Personal information
- Born: 5 April 1994 (age 32)
- Height: 169 cm (5 ft 7 in)
- Weight: 55 kg (121 lb)

Sport
- Sport: Rowing

Medal record
Men's rowing
Representing New Zealand
Olympic Games
| Gold medal – first place | 2020 Tokyo | Eight |
World Championships
| Bronze medal – third place | 2017 Sarasota | Eight (women) |

= Sam Bosworth =

New Zealand coxswain

Sam Bosworth (born 5 April 1994) is a New Zealand coxswain. He is an Olympic champion and was the first male coxswain to win an international elite rowing event in a female crew.

==Personal life==
Bosworth was born on 5 April 1994 and is from Waipara in North Canterbury. He received his education at Christ's College in Christchurch, and he took up rowing while at the school during 2009, moving to the sport from cricket. He is enrolled for tertiary study at Lincoln University, studying towards a bachelor of Environmental Management and Planning. In late 2016, he moved to Cambridge to be at the national rowing training centre.

==Rowing career==
Bosworth is a member of the Avon Rowing Club. At the 2012 World Rowing Junior Championships in Plovdiv, Bulgaria, he won gold with the junior men's coxed four with Tom Murray, Michael Brake, Cameron Webster, and Thomas Jenkins. At the 2013 World Rowing U23 Championships in Linz, Austria, he won silver with the U23 men's coxed four. Bosworth won two subsequent silver medals at U23 World Championships in the same boat class in 2014 and 2015, both times beaten by the Italian team. At the 2016 World Rowing U23 Championships in Rotterdam, Netherlands, the U23 men's coxed four finally won gold, beating the Italian team.

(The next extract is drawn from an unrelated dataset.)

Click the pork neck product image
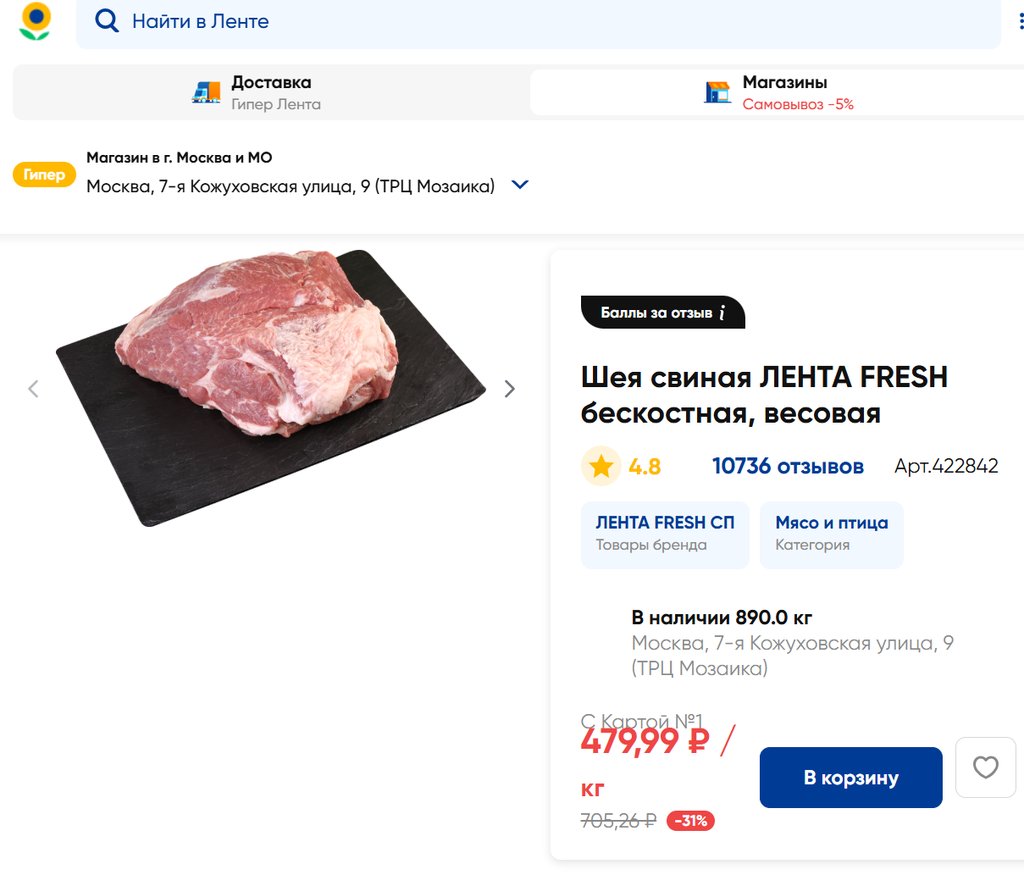The image size is (1024, 875). pos(268,385)
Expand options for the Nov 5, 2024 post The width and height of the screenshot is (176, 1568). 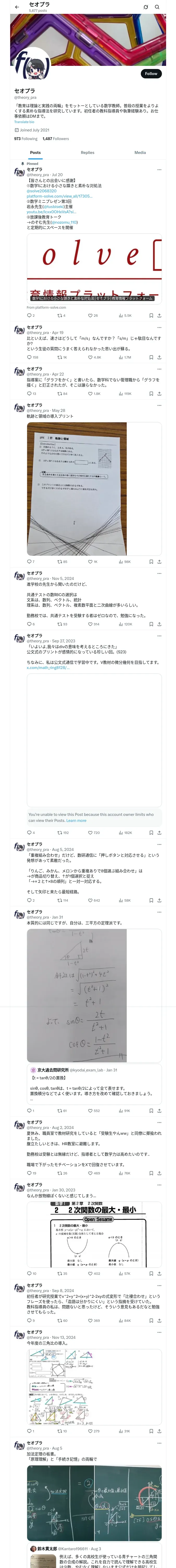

In February 2017, the International Rowing Federation removed gender-restrictions from coxswains, and a month later, Bosworth was assigned the New Zealand women's eight. 2017 was his first year at elite level. The crew won the June 2017 World Rowing Cup II in Poznań, Poland, and Bosworth became the first male cox to win an international women's rowing event. On 2 July 2017, Bosworth's women's eight won the Remenham Challenge Cup at the Henley Royal Regatta. Bosworth then coxed the New Zealand women's eight at the 2017 World Rowing Championships in Sarasota, Florida. When they surprisingly won their heat, displacing the favourite team from the USA to second place, he became the first male to win a race at a World Championship race with a female crew. In the A-final, the New Zealand team came third to win a bronze medal. He is the first male to ever cox for a female crew in New Zealand.

In August 2021, he coxed the New Zealand men's eight to a gold medal at the 2020 Tokyo Olympics.

In December 2022, he announced his retirement from rowing and look to start his next stage of life in London.